She added that even though Steele isn’t a trained therapist, he has a good perspective and understands what it’s like to have aphasia and an inability to communicate. He holds three U.S. patents related to rehabilitation.
With an undergraduate degree in physics from Stanford University and a master’s and doctorate in Slavic languages and linguistics from Harvard University, it took Steele years to find the world of aphasia rehab. He taught Slavic language and linguistics at several colleges and universities and, for fun, taught himself computer technology. That’s when he decided he needed to do something more so he combined his love for language, his interest in creating models and predicting outcomes along with his desire to teach and help people.
He quit teaching and took a job with the Rehabilitation Research and Development Center of the Palo Alto Veterans Administration Medical Center. There he was introduced to aphasia research, at that time in the 1980s, it was basically using index cards with icons on them to help stimulate the brain and word recognition. With two other partners, they took on a project to use emerging technology for aphasia rehabilitation. In 1991, the first devices were ready for market.

**ABOUT THIS EXERCISE:** Rewrite the passage about Steele's path to aphasia rehabilitation, starting at "She added that" and ending at "and help people.", with "aphasia" changed to "speech impairment".

**SUPPLIED INFORMATION:**
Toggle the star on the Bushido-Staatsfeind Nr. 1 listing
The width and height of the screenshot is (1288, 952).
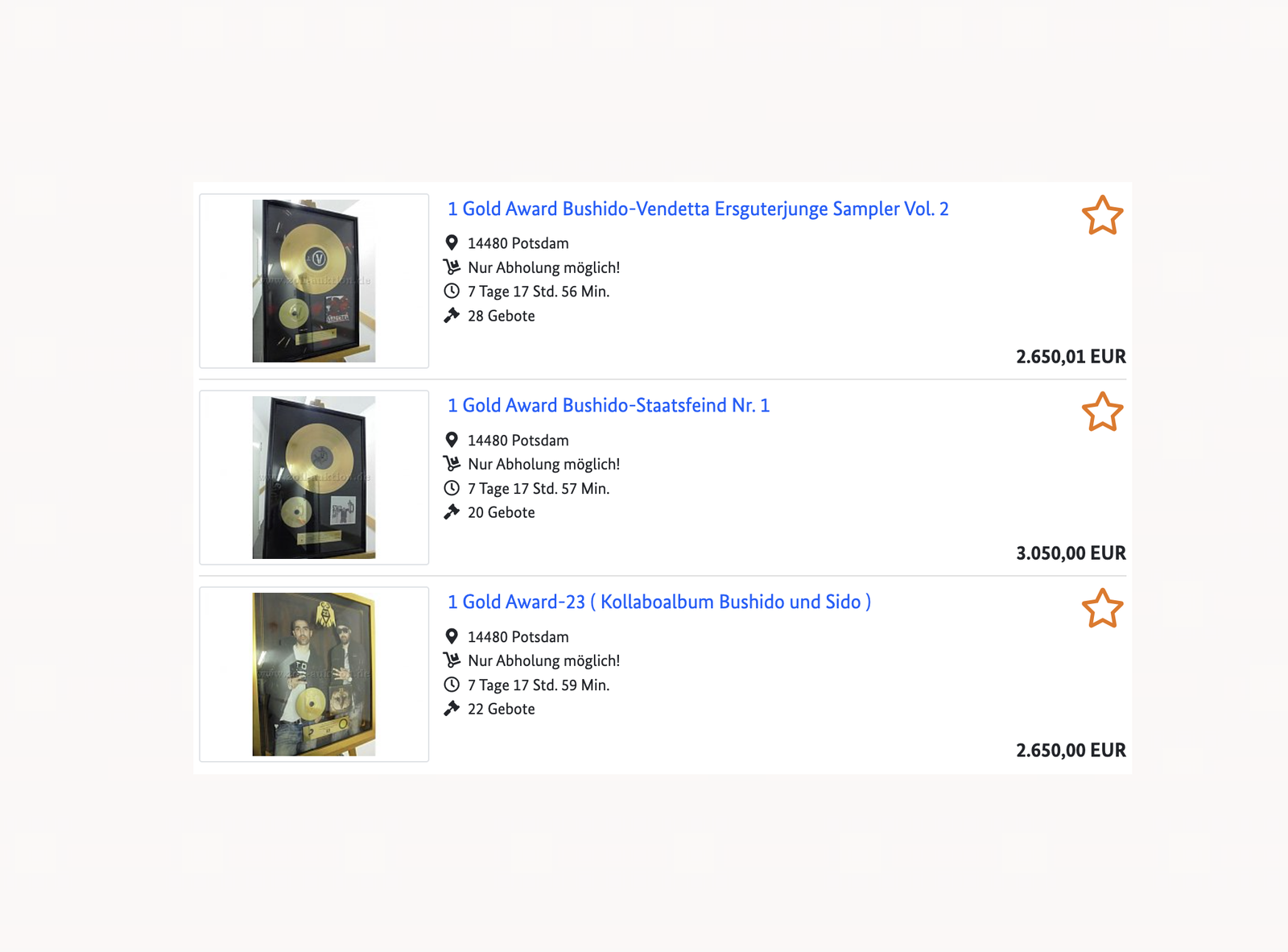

**RESPONSE FOR THIS EXERCISE:**
She added that even though Steele isn’t a trained therapist, he has a good perspective and understands what it’s like to have speech impairment and an inability to communicate. He holds three U.S. patents related to rehabilitation.
With an undergraduate degree in physics from Stanford University and a master’s and doctorate in Slavic languages and linguistics from Harvard University, it took Steele years to find the world of speech impairment rehab. He taught Slavic language and linguistics at several colleges and universities and, for fun, taught himself computer technology. That’s when he decided he needed to do something more so he combined his love for language, his interest in creating models and predicting outcomes along with his desire to teach and help people.